A young student came to the dojo to learn karate-do from the Master. He applied himself and was progressing well, but seemed sullen, impatient, and a bit angry. One day he waited for the opportunity to speak to the Master.

“Master, how long is it going to take for me to learn this?”

The Master replied, “This lifetime and significant portions of the next.”

We enjoy being finished with things. We like to cross them off our to-do list and move on. In addition to having short attention spans, we also tend to have short action spans: We act and move on, act and move on. We enjoy the sense of accomplishment and the rhythm of small victories. We demand that our measures and metrics show progress and completion.

While completed to-do lists and improving metrics are good things, not everything can or should be treated as a project. According to the Project Management Institute (PMI), “a project is ‘a temporary endeavor undertaken to create a unique project service or result.’ Projects are temporary and close down on the completion of the work they were chartered to deliver.”

BCG says, “only 30% of transformations succeed in achieving their objectives.” If your organization is approaching Digital Transformation as a project, you are likely dooming yourself to failure.
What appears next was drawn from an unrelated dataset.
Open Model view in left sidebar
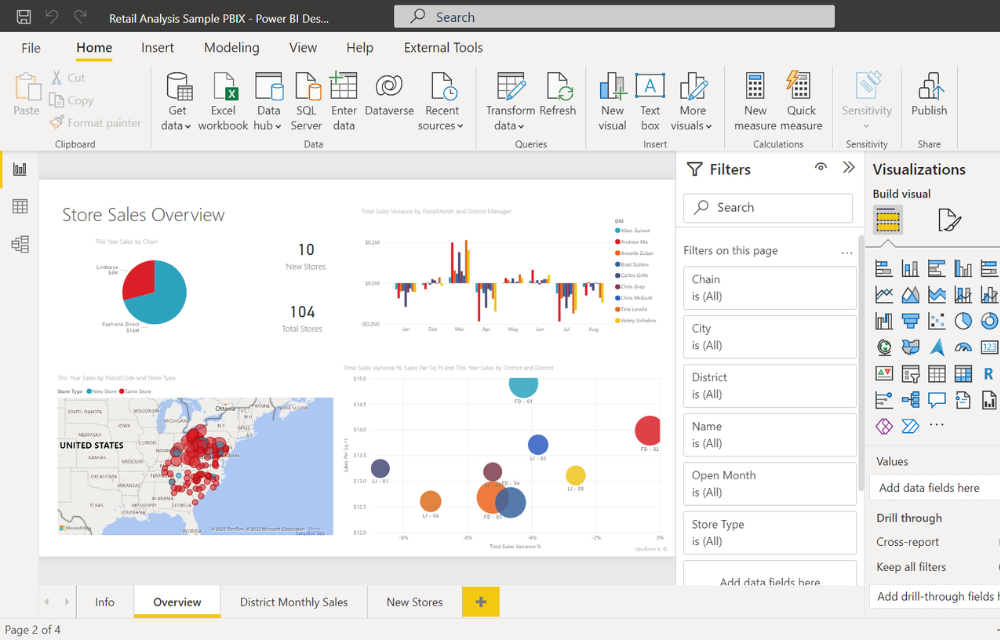The height and width of the screenshot is (640, 1000). point(19,244)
Transformation requires far more than standing up a team, listing requirements, and producing status reports. It requires fundamental changes to the way things have been done and are being done. It requires honest self-examination and self-assessment, goal-setting that looks in new directions, and often a scary amount of risk.

One frequent error organizations make is to start with technology. While keeping software and systems current and capable is good for many reasons, replacing legacy thinking is far more powerful and transformative than replacing legacy systems. Quoting BCG again:

The technology is important, but the people dimension (organization, operating model, processes, and culture) is usually the determining factor. Organizational inertia from deeply rooted behaviors is a big impediment.

This aggravates many in management because they subscribe completely to the “If you can’t measure it, you can’t manage it” fallacy. That’s not what W. Edwards Deming wrote. He did write, “It is wrong to suppose that if you can’t measure it, you can’t manage it – a costly myth.” It is far more difficult to measure progress in changing “deeply rooted behaviors” than it is to log updates and changes in software and systems, and so we tend to opt for the easier alternatives.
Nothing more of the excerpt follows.